I poured money into night related activities, passed legislation on 24 hour businesses. Championed astronomy. Monuments and legends and useless, useless things to try and get them to see her as I did… You know information very few are privy to Spike, and it’s not because I need any sympathy,” She took a moment to gently brush Luna’s hoof from her shoulder, “But because everything I do is my sentence. I make up for my failures by being who I am.” Spike was speechless,

“Princess, why are you telling me this?” Celestia's head quivered slightly and her look hardened.

“Because to show you the story of Mary Sue you needed to be shown me on that day, I thought the context would help, that is all,” before anyone could press the matter the images eased back to life and the conversation was considered closed.

“So you say you’ve enjoyed your boon?” Celestia enquired. Mary’s head snapped up, the two of them had remained in a contemplative silence for the last few minutes. The sudden question took the smaller pony by surprise.

“Oh yes Princess.” She replied with a wide smile.

“Hmm, I suppose having ponies fawn after you must be a good way of living,” Celestia said. She seemed absentminded and fairly melancholy. Mary decided it was better this way though. She did not know what had happened between the two sisters exactly, but she could hazard a guess. Much better to continue with innocuous nattering to distract the alicorn from her problems, if even just for a bit.

“Well, I can’t say I don’t enjoy the extra attention,” the mare giggled, “However this is not the reason I felt so moved to come and give thanks today,”

“Oh?” Celestia replied.
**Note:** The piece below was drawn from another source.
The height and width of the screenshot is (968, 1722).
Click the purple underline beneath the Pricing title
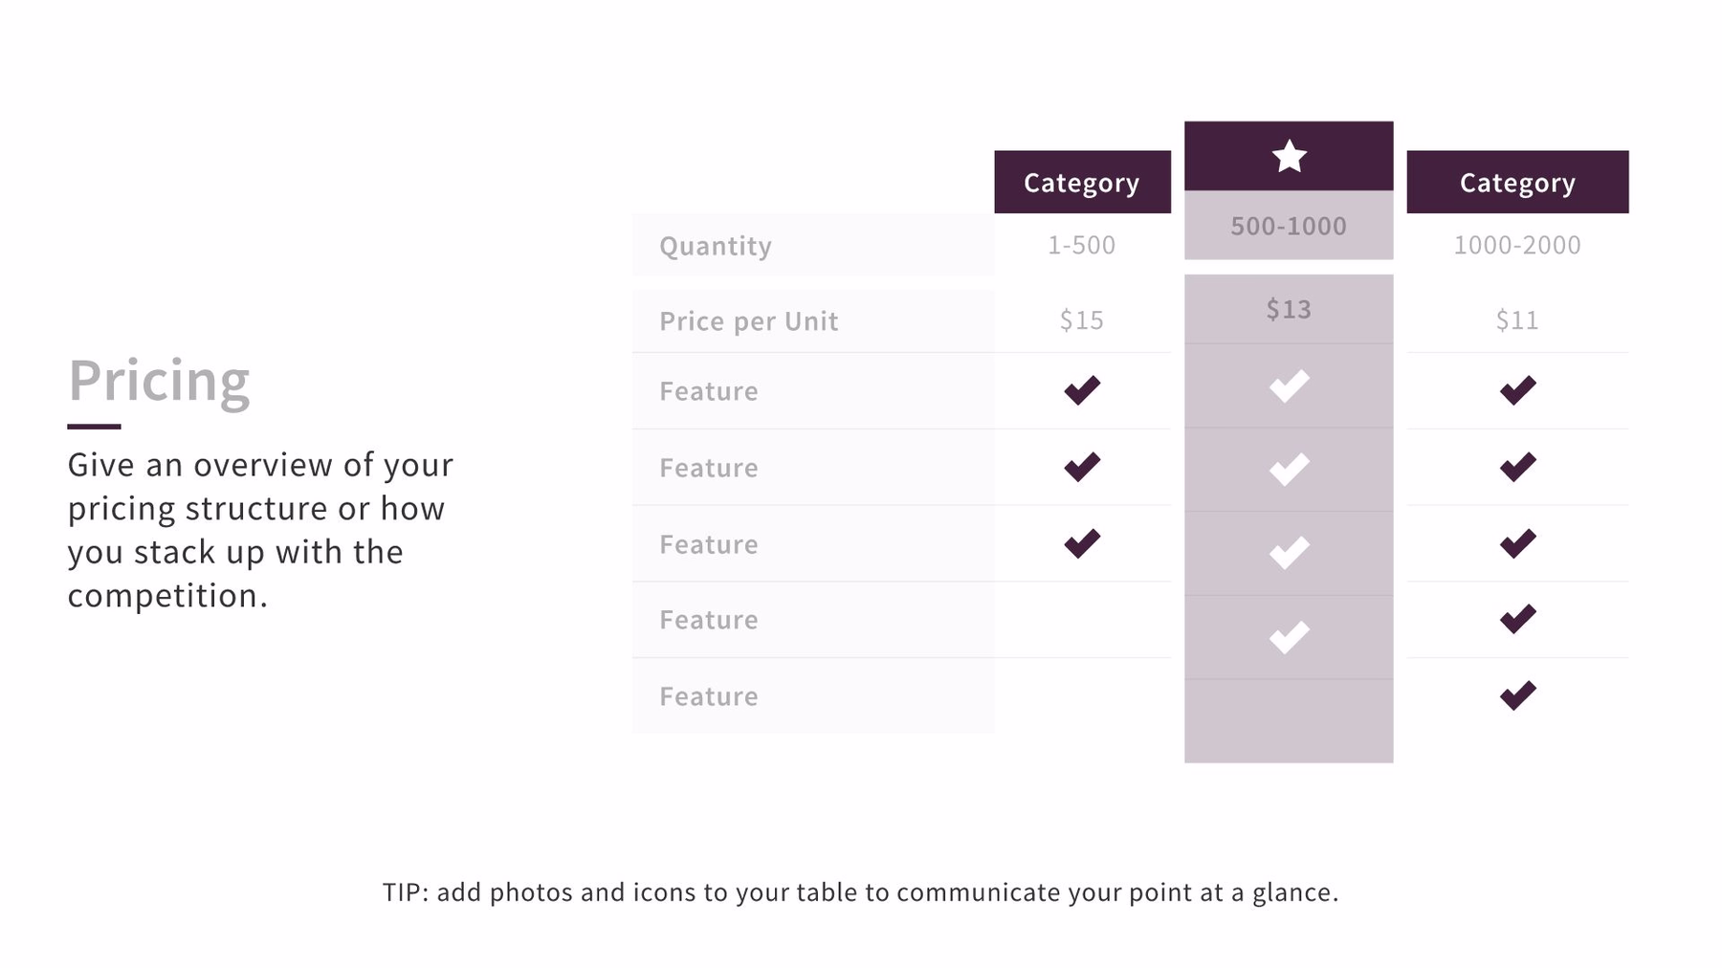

Her voice was soft, and slightly detached. It reminded Mary Sue of the aimless, hovering feeling of being in a dream, and maybe this was apt. Celestia would have to wake up to cold truths soon

“It’s my father. He used to be such a selfish, awful stallion before this magic took hold,” Mary gushed.

“Awful, my little pony? How was your father awful?” Celestia enquired,

“He was selfish your majesty. I would have to provide everything for us on my clerk’s wage. He would never listen to me. He got the two of us into an awful debt with the one of the local merchant families with his constant consumption of ale. But worst of all of this, he never appreciated me. Never treated me like a father should his daughter.”

“And I suppose you’ve been getting your own back?” Celestia laughed lightly,

“Oh no Princess. He’s been ever so attentive since the boon took hold. My main use of the magic, if not my only real use has been building the relationship I’ve always dreamed with him. We’ve made such progress,” Mary replied happily.

Celestia froze. It wasn’t her choice really, and it wasn’t Mary’s. It was also neither of their faults, just an unfortunate outcome of the dream, but it was time to stop dreaming.

“Mary, how long have you been away from your father?”

“I took a sky chariot this time. I never knew how much of the journey it managed to cut off, but we got here in just three quarters of an hour. Of course the stallions were working harder than usual considering-”

“How long have you been away from your father Mary?” Celestia urged again, causing the earth pony to uncertainly reply.

“Well, in total I’d say about an hour, maybe an hour-ten at the most,” Celestia looked at the pony like she had two heads.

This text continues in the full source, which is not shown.